#### Exercice 1
Renvoyez chaque ligne des enregistrements qui contient la chaîne « accomplish ». La casse compte.

Coucher de soleil sur le Cap Creus, vu depuis l’Escala

La risée arrive et nous pouvons enfin gagner les 3-4 nœuds qu’il nous fallait pour atteindre le port de l’Escala. Les marineros nous attendent au ponton essence pour nous aider à accoster à la voile. Cyril a la barre nous dépose tout en douceur contre le ponton, et je saute sur le quai avec mon amarre pour accompagner le bateau jusqu’à son emplacement pour la nuit.

Pendant que tout le monde range le bateau, je fini de chauffer le chili que nous avons préparé avec Flo avant d’arriver, et sur le coup de 23h30 nous mangeons. Je ne peux m’empêcher de bailler … fatiguée.

Lundi 26 mai – 9ème jour

L’Escala -> La Selva

 

Ce matin, encore des courses de ravitaillement pour les derniers jours. Le soleil nous tape fort dessus alors que nous revenons chargés des courses, sur le bord de plage. Florian et moi faisons une petite pause « gaufre » sur le chemin.

#### Données fournies
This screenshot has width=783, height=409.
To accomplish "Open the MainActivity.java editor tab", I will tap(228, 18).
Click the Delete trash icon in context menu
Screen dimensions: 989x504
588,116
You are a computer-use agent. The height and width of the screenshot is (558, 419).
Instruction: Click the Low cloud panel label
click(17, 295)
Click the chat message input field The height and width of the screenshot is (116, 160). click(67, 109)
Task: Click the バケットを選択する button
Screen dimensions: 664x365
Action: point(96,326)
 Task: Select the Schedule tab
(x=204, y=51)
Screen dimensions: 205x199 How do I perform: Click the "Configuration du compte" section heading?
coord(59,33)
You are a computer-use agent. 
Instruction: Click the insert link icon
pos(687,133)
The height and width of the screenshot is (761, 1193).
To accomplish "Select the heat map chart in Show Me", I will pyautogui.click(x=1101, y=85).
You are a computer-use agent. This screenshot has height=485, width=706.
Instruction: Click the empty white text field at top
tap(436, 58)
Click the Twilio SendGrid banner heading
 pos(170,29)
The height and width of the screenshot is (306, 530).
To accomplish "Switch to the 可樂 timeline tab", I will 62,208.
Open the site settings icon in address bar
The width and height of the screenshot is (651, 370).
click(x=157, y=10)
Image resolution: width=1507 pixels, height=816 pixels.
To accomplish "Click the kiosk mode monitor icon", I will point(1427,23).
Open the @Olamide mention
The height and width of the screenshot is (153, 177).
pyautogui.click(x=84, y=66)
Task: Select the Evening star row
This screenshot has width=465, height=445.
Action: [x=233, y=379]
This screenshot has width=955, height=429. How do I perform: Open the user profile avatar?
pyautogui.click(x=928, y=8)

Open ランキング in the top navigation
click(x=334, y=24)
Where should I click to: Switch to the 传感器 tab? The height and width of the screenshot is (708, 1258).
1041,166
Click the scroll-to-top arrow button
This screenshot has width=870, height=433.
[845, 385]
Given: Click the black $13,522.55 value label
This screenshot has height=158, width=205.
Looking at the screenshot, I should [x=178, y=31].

#### Exercice 2
Relevez tous les noms de lieux mentionnés dans le récit de navigation.

#### Réponse finale 1
To accomplish "Open the MainActivity.java editor tab", I will tap(228, 18).
To accomplish "Select the heat map chart in Show Me", I will pyautogui.click(x=1101, y=85).
To accomplish "Switch to the 可樂 timeline tab", I will 62,208.
To accomplish "Click the kiosk mode monitor icon", I will point(1427,23).

#### Réponse finale 2
Cap Creus, L’Escala, La Selva